> _Aim_
Return each line below that contains the string "بالخليج".
--- Data for processing ---
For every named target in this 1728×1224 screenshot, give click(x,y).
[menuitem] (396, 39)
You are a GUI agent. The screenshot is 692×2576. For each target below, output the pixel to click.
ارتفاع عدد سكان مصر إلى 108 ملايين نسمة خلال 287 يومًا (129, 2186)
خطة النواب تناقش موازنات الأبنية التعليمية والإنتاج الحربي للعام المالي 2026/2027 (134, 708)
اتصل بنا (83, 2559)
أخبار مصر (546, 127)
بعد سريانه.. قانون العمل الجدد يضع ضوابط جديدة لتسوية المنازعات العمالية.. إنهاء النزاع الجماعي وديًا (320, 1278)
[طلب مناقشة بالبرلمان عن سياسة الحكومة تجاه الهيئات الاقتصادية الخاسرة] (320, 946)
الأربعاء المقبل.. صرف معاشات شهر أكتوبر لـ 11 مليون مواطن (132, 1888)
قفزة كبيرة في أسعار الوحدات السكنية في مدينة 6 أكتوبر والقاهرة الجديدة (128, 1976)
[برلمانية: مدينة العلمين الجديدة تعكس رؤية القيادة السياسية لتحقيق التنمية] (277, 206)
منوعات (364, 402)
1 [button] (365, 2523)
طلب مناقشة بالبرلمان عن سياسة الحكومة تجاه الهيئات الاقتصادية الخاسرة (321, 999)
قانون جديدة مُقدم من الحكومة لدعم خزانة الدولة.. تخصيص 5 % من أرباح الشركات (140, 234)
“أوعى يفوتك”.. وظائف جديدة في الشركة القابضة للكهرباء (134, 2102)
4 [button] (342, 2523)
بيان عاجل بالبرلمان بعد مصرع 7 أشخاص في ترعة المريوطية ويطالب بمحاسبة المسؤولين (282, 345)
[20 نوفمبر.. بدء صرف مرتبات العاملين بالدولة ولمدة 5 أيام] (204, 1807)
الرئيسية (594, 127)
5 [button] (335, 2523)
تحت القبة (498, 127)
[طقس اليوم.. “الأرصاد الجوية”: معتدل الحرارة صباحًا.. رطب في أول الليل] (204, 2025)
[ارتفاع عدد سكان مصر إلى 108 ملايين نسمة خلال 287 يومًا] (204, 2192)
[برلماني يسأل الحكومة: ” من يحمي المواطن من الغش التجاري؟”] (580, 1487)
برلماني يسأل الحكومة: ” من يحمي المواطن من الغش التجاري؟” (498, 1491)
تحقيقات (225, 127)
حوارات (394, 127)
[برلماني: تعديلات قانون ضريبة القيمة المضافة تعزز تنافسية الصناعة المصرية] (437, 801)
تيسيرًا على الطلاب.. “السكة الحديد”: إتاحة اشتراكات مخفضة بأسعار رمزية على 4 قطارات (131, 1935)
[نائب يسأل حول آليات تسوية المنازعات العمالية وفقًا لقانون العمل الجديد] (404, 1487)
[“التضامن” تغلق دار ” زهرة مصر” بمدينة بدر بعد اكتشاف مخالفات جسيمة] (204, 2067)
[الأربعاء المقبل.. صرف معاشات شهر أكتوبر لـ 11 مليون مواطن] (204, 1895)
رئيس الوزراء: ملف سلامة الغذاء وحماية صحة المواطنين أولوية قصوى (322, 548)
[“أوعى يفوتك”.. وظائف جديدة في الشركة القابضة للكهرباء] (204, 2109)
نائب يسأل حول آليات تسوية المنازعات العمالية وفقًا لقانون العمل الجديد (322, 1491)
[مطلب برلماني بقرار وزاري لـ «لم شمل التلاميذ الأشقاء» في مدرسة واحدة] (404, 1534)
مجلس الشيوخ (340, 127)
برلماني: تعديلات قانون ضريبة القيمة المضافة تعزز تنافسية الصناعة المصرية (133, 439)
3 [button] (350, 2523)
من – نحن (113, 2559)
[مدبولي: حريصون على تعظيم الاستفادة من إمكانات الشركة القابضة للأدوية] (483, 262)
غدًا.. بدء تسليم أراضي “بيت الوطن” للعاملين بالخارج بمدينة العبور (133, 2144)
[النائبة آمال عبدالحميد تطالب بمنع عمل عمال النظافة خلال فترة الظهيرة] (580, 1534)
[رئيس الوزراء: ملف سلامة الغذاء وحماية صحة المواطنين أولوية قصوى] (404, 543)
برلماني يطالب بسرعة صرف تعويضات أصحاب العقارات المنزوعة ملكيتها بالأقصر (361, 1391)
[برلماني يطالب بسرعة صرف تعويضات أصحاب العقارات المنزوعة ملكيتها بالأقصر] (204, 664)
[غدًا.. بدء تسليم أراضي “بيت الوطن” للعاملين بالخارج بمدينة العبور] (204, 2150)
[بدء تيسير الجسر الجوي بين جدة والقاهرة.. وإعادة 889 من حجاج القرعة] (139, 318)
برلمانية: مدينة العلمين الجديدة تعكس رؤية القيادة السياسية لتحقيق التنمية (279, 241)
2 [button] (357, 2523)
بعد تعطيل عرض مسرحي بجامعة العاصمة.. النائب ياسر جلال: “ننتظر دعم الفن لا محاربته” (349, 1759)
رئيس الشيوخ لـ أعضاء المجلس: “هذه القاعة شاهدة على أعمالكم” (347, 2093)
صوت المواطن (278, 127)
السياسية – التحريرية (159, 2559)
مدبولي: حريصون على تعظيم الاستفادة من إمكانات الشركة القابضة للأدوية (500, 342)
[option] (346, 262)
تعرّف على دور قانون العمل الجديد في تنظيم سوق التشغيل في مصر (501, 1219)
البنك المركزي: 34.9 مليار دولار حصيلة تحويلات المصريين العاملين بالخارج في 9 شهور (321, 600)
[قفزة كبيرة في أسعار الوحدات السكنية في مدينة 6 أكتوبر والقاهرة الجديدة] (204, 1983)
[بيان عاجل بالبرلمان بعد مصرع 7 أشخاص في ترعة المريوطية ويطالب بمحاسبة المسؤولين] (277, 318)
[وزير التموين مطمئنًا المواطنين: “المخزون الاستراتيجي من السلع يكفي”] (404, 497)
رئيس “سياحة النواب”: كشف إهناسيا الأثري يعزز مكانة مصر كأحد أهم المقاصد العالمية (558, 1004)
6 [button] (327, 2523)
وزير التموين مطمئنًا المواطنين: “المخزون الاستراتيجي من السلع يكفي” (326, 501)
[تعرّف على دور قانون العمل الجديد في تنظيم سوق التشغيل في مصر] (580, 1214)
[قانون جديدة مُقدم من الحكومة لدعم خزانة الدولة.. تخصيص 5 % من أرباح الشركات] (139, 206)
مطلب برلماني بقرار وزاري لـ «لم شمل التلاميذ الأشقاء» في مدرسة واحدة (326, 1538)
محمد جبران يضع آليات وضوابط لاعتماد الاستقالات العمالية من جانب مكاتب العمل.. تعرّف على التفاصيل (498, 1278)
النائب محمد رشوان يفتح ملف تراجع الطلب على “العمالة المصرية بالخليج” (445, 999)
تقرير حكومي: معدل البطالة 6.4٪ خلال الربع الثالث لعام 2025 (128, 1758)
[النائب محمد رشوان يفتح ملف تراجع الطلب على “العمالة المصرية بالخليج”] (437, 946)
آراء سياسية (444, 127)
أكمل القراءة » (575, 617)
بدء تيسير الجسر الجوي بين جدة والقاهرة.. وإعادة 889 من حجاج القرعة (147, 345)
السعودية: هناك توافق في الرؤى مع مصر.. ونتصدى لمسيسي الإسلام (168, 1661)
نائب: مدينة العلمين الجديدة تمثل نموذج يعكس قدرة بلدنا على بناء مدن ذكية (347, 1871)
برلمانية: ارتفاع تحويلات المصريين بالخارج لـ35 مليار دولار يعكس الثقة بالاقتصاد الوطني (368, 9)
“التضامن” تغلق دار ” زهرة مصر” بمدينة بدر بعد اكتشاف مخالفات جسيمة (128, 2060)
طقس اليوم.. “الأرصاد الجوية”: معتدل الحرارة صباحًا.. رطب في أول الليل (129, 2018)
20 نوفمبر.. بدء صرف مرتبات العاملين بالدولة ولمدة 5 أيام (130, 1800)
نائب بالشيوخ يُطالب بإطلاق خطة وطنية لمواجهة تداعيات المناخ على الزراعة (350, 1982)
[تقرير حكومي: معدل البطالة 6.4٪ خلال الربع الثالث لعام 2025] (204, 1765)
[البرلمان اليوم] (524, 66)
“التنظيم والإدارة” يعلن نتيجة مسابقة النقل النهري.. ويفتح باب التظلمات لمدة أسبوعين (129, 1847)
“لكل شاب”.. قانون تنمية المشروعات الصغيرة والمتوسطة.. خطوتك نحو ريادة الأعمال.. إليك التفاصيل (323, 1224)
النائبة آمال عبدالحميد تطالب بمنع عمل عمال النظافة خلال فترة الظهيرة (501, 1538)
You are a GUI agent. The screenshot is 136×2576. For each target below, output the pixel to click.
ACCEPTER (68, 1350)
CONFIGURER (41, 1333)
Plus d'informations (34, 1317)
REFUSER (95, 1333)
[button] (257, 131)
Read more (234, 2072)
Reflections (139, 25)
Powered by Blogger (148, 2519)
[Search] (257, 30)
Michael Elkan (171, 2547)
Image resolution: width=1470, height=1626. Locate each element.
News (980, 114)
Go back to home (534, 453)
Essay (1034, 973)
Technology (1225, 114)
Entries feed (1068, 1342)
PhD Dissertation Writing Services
---
> _Problem solution_
النائب محمد رشوان يفتح ملف تراجع الطلب على “العمالة المصرية بالخليج” (445, 999)
[النائب محمد رشوان يفتح ملف تراجع الطلب على “العمالة المصرية بالخليج”] (437, 946)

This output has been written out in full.